LAS VEGAS (3/23/11)--Consumers nationwide would face increased fees when using their debit card if pending legislation before Congress becomes law, according to a speaker at a Credit Union National Association (CUNA) conference last week. Credit unions face a $1.5 billion annual price tag if the debit interchange fee regulation goes into effect, Diana Dykstra, president/CEO of the California and Nevada Credit Union Leagues, said Friday during the 18th Annual CUNA Marketing & Business Development Council Conference in Las Vegas. At issue is Section 1075 of the Dodd-Frank Act, the Interchange Amendment, which lacks any enforcement mechanism to protect small issuers such as credit unions. “We’re exempt, but there are no rules to protect us,” Dykstra said. “We can’t afford to take a $1.5 billion hit.” Credit unions should budget to receive 30% less in interchange income this year, and 70% less income six to 12 months after the interchange legislation’s implementation, she added.

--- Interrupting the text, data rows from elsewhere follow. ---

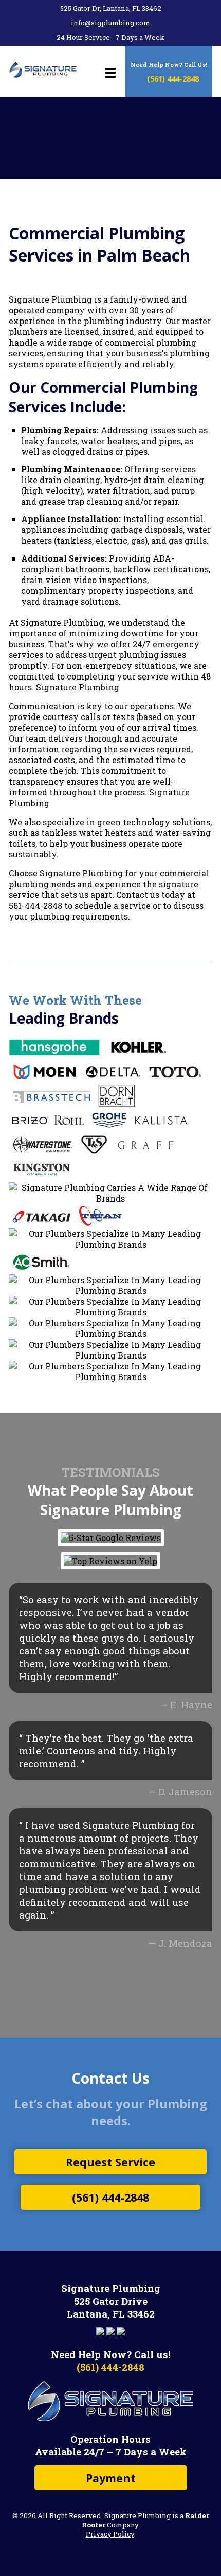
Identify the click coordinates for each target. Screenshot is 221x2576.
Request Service (110, 2161)
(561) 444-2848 (172, 78)
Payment (111, 2477)
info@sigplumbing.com (110, 22)
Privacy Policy (110, 2534)
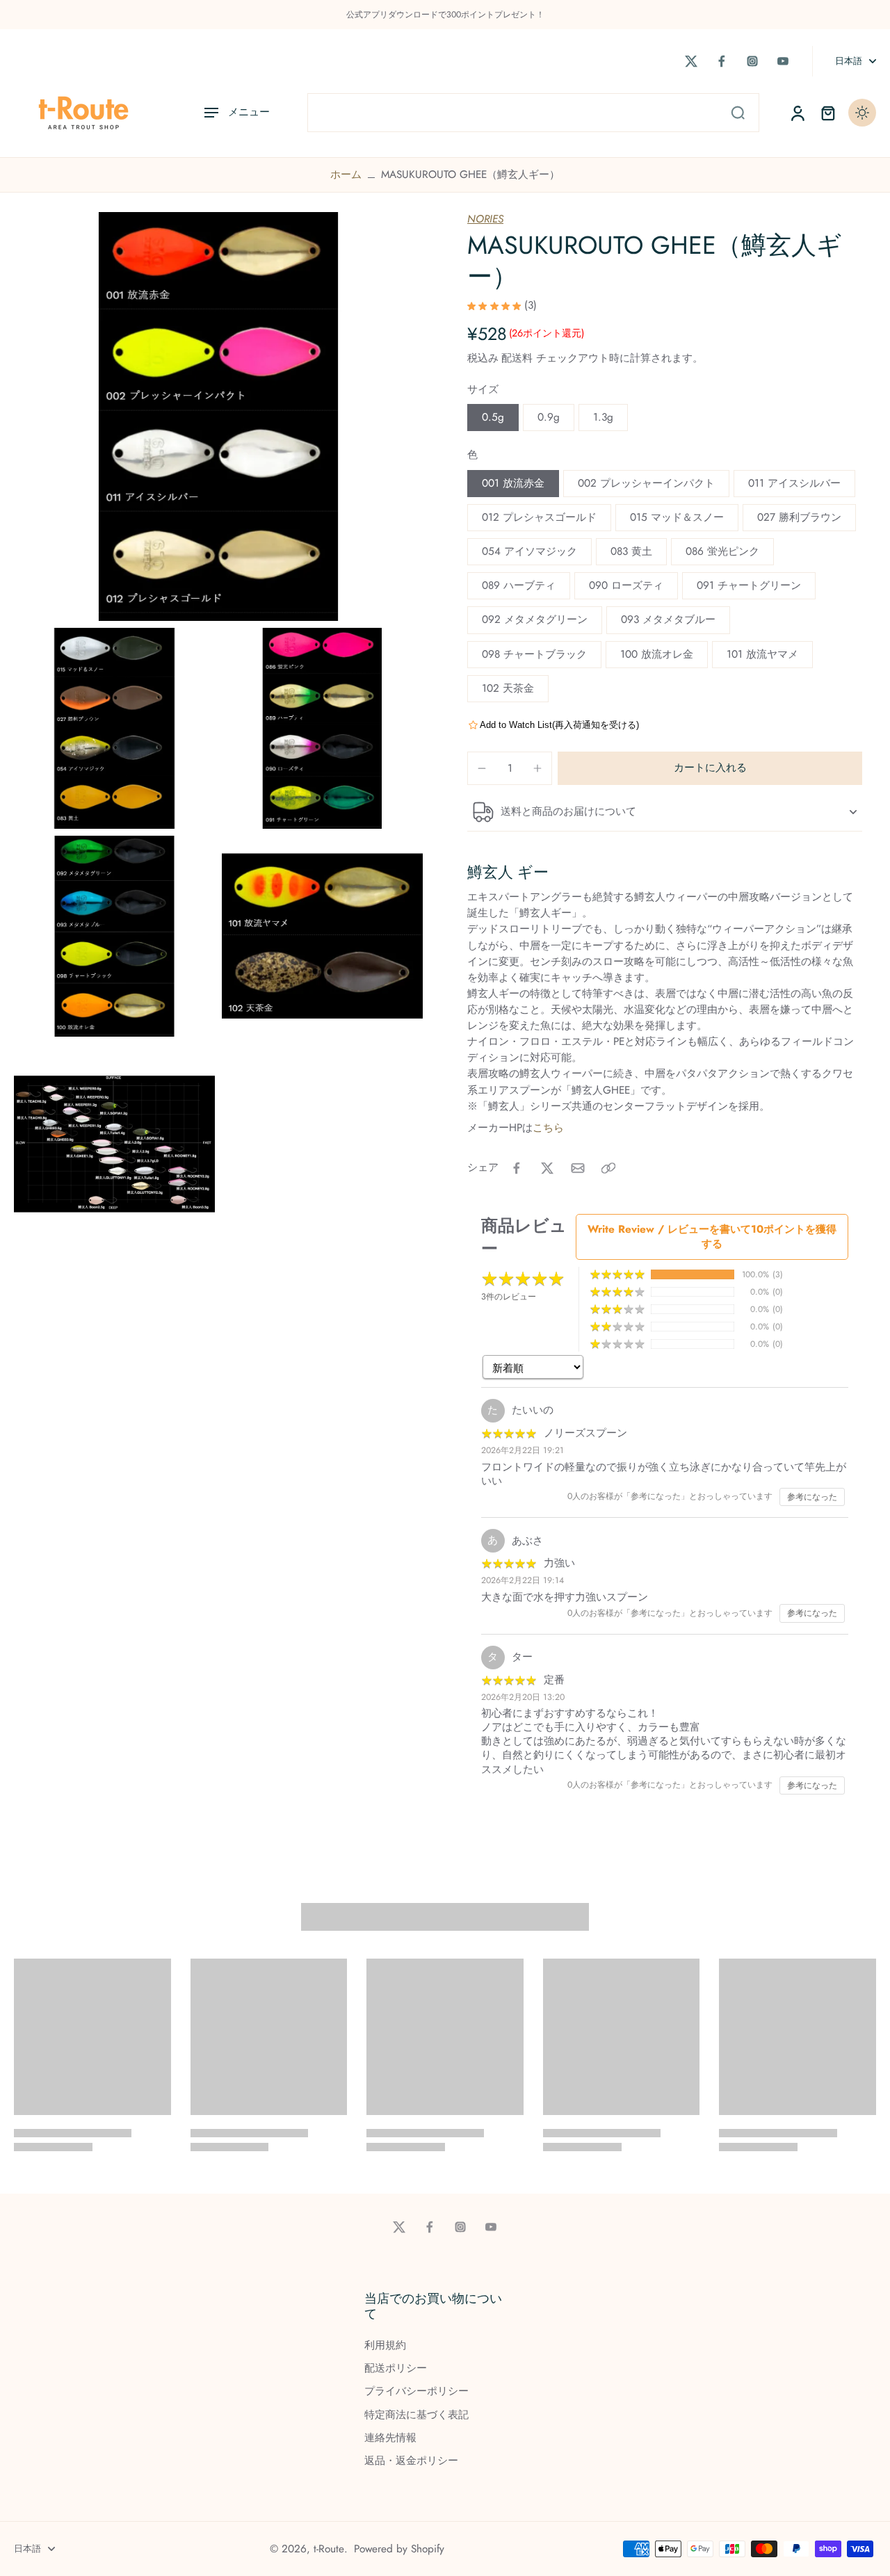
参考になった (812, 1497)
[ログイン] (797, 112)
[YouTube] (783, 61)
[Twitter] (691, 61)
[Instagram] (752, 61)
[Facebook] (721, 61)
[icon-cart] (827, 113)
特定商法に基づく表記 (416, 2415)
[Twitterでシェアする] (547, 1168)
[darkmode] (862, 113)
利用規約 (385, 2345)
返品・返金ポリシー (411, 2461)
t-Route (329, 2549)
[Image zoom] (218, 416)
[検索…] (737, 112)
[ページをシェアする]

Magnifying the impact of potential cuts to interchange income are insurance fund assessments and declining revenues due to the economic slowdown. “Marketing is hit the hardest by budget cuts during tough times,” Dykstra said. She called upon conference attendees to contact elected officials about this issue, and to encourage friends and colleagues to do the same. The interchange provisions, which were passed as part of comprehensive financial regulatory legislation last year, direct the Fed to write rules on interchange fees for debit card purchases. While the interchange provision exempts small credit unions and other financial institutions with under $10 billion in assets from any interchange changes, these institutions would still be impacted directly by whatever rates are established, CUNA says. CUNA opposes the cap on interchange fees and has told federal lawmakers that such action would harm consumers by driving up costs of debit cards, limiting consumer options, competition and technological innovation. Interchange fees allow business costs, including the risk of consumer nonpayment, to be shared by the payments participants, CUNA says. Other key issues facing credit unions discussed at the conference are:
* Pending member business lending legislation. Dykstra acknowledged that although many credit unions don’t offer business services, the legislation is important to the movement as a whole.“We need an environment where all credit unions can thrive,” she said. “And, business lending might be important for your credit union five years from now.” * Supplemental capital. Too many credit unions are dealing with capital constraints by shrinking their assets. “That’s not acceptable,” Dykstra said. * Deficits. Cash-strapped states and the national government are looking everywhere for income, which requires constant vigilance about protecting the credit union tax exemption.
“We don’t think the government will set out to tax credit unions,” Dykstra said, but the movement needs to watch for last-minute amendments tagged onto other legislation. “It could be the Durbin Amendment all over again.”